Work to complete: Lines that contain the string "navigation" are the ones to list; copy all of them from the records.

Collected data:
------------------------------------------------

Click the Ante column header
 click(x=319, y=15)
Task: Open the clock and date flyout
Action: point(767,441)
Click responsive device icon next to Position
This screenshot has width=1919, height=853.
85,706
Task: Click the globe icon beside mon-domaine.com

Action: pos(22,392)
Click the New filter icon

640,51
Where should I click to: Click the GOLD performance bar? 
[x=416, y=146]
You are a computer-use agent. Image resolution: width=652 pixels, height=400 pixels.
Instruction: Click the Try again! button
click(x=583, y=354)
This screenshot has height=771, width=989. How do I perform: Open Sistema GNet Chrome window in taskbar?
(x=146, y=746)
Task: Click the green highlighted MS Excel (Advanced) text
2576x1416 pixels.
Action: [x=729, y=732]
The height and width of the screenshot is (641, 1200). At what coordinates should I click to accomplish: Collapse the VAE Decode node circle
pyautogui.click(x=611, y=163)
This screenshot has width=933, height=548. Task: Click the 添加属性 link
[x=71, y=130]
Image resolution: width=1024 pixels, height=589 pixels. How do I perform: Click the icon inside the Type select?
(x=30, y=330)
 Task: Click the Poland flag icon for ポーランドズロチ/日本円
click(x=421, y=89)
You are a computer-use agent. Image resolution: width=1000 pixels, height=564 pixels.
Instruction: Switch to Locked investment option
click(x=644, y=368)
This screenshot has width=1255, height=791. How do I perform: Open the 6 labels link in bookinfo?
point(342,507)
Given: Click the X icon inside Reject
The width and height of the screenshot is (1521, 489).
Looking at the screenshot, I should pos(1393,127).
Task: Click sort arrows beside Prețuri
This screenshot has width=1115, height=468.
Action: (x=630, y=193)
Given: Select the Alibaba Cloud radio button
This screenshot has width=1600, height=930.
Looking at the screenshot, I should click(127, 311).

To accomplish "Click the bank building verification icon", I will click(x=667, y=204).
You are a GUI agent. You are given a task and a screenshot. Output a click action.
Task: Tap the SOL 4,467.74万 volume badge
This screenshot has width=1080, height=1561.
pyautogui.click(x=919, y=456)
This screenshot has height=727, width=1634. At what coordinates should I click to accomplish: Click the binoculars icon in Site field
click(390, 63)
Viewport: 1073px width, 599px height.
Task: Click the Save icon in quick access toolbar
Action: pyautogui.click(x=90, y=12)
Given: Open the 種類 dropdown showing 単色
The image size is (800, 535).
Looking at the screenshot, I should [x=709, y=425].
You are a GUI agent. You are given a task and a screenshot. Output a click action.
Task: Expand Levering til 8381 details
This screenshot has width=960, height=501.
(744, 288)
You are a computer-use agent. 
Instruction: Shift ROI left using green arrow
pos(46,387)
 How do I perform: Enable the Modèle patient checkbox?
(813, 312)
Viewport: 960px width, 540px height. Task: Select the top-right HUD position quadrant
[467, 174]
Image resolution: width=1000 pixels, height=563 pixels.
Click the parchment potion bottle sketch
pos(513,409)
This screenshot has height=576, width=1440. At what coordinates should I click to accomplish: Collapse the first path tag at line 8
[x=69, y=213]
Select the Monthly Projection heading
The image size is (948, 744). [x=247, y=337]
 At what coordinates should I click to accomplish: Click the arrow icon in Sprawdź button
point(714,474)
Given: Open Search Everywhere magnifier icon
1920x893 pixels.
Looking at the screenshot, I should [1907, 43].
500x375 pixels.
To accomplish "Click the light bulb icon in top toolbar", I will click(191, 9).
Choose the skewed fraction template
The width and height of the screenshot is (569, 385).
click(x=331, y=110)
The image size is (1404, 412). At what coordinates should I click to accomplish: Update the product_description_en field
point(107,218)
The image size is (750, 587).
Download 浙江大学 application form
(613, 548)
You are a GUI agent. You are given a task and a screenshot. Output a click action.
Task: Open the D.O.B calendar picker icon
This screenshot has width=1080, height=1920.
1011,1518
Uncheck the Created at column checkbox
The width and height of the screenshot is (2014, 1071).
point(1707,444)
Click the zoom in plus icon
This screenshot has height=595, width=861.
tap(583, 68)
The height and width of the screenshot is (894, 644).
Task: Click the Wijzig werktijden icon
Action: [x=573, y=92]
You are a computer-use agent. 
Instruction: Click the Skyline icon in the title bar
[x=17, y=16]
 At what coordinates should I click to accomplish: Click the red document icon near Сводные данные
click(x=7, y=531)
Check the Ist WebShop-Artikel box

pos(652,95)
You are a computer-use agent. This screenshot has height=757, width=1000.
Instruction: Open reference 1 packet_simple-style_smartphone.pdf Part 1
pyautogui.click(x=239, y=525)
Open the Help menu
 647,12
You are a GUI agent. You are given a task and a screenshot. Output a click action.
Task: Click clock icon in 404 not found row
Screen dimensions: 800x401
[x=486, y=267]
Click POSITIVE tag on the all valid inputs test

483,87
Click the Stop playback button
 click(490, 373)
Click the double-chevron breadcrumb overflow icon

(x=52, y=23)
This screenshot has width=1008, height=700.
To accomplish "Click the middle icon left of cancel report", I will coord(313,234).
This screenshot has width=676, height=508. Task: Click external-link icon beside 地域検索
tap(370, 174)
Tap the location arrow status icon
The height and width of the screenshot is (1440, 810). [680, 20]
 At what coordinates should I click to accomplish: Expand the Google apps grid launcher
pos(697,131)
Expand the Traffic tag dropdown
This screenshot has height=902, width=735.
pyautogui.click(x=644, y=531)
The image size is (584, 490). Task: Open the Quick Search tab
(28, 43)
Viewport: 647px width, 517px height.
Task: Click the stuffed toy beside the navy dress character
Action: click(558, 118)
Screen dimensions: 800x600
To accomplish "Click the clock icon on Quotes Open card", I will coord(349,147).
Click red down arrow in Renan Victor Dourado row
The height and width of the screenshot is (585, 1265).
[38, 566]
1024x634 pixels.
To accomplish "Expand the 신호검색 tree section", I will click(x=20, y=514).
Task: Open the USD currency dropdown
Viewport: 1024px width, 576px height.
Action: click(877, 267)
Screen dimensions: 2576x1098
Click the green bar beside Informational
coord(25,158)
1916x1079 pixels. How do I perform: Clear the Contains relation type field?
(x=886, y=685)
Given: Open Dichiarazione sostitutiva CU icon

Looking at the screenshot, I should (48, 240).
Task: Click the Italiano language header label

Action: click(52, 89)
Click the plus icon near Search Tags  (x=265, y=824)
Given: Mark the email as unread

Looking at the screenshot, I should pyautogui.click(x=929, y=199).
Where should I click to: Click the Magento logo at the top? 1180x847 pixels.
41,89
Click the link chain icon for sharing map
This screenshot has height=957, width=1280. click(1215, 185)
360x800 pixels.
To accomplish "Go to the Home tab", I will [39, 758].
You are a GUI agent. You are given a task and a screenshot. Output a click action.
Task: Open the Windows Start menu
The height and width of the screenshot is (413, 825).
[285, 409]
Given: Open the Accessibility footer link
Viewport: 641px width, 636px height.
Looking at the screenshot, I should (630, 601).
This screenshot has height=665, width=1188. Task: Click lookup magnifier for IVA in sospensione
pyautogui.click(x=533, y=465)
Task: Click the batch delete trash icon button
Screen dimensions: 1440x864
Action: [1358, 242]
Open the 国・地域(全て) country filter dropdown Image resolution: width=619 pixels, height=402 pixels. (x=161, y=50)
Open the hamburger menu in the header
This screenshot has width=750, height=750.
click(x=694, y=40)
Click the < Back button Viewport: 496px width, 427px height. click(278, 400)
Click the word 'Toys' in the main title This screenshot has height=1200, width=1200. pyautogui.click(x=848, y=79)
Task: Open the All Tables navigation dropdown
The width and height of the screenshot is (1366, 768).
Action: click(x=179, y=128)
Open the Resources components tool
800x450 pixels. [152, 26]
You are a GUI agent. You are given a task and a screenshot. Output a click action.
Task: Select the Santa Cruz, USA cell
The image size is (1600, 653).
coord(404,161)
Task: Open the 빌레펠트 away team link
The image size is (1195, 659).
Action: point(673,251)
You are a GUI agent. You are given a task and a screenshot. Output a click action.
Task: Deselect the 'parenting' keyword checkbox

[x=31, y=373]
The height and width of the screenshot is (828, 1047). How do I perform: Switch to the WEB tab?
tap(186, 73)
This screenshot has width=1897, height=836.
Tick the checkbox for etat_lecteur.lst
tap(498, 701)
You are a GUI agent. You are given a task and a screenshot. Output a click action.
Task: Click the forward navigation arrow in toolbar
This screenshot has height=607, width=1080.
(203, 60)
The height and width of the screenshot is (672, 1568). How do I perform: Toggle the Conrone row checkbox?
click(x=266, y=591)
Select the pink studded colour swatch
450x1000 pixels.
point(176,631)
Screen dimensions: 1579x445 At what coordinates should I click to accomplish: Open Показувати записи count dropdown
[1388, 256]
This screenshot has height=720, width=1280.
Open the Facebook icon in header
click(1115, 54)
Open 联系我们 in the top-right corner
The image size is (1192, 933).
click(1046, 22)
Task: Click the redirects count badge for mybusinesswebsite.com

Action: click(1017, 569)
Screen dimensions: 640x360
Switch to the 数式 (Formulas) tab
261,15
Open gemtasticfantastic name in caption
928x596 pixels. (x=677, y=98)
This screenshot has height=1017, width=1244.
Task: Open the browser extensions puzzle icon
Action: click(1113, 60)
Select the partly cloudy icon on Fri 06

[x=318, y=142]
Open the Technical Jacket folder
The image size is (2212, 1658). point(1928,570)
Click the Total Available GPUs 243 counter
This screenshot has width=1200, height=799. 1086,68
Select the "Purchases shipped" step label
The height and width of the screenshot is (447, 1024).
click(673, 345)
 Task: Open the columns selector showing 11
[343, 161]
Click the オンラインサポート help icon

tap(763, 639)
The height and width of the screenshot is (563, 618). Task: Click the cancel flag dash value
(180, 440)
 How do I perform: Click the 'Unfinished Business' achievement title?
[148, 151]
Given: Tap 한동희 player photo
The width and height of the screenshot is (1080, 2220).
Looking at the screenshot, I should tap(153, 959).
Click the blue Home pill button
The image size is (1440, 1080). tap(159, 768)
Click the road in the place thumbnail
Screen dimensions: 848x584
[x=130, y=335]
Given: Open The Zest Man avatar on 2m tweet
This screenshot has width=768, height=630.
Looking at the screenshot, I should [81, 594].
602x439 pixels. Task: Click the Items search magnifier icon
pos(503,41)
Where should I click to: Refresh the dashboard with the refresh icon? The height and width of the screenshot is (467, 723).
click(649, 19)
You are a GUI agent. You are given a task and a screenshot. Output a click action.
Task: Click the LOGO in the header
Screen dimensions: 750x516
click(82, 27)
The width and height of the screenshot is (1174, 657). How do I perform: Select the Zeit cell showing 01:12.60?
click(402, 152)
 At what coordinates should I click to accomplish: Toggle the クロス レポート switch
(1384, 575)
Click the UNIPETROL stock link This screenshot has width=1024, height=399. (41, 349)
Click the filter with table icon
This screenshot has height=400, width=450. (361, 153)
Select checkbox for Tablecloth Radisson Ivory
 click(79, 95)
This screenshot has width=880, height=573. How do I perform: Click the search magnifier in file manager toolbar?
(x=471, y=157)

------------------------------------------------

Exercise solution:
Task: Open the All Tables navigation dropdown
Task: Click the forward navigation arrow in toolbar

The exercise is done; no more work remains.